Last night, although I was front squatting a weight that I had not squatted before, I was not pleased with my lift. I wanted to get more reps. As I analyzed what might have been wrong, I thought about my preparation. Last week when I was pleased with this lift, I had gone out of my way prepping. My calories were perfect and I ate them early enough that they were pulsing through my system when I needed them, I had an excellent pre-workout, I had the most adrenaline pumping music in existence blasting in my dungeon. Last night, I struggled through a mandatory continuing education course, stuffed the remaining calories for the day in my mouth at the last minute, skipped the pre-workout and started lifting without music. There was so much wrong with this picture for me because I know what I need to have a good session. I didn’t do it. I was not pleased with the results. How often do we do this in other areas of our lives? I got bit by a rattlesnake in 2016 due to stupidity. I know exactly what I did wrong. We do things like this all the time with that still, small voice screaming instructions in our ears. The Iron will not yield to me unless I approach it prepared. Everything works this way.

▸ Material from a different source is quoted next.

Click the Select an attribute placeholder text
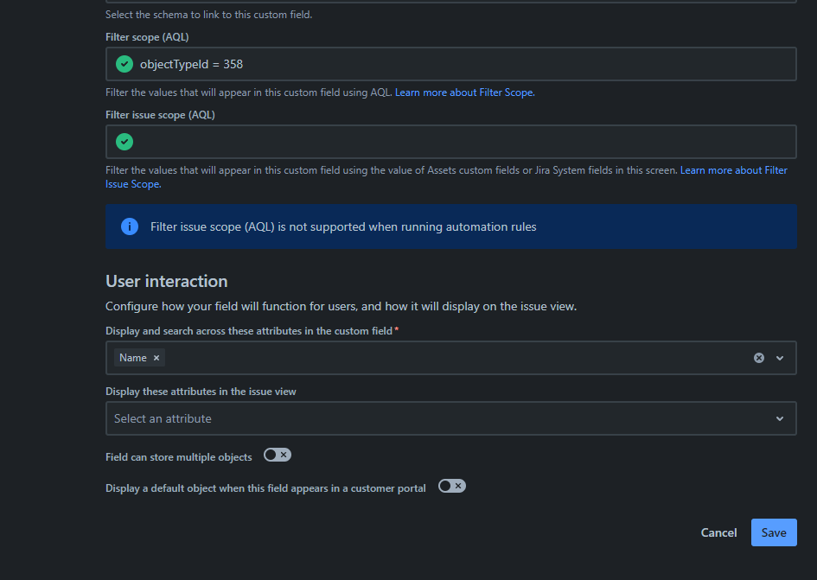The image size is (817, 580). point(163,418)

Even as I lumbered up the stairs to my bedroom, I began to analyze my lift. Without analysis there is no learning. I combed each moment of my approach, my breathing, my focus. It was in this moment that I began to see the discrepancies between this week’s squat and last week’s squat. Unless we examine ourselves, we will never improve. I was not happy with that lift. I wanted more. Even though lifting is a lifestyle, not an ever increasing exhibition of strength and ego, I still wanted more. I knew that I was off and when I began to analyze my day, a cascade of differences in this week and last week flooded my brain. How often do we encounter difficulty and disappointment in other areas and we just chalk it up as a lesson learned when nothing was actually learned because we did not analyze our behavior? Self examination is necessary for growth and mastery of every area of our lives. I have learned a very practical application of this through the Iron. Unless I analyze my behavior with it, there will be no progress. I must correct myself as I go. Most of the time when we stall out in life it’s because we do not correct ourselves. We’re too busy correcting other people. Regardless of what I do to that Iron, it’s me that must yield and adapt. Only then will my relationship to the Iron be all that I want it to be. This applies to every relationship. Analyze your behavior, adjust, adapt.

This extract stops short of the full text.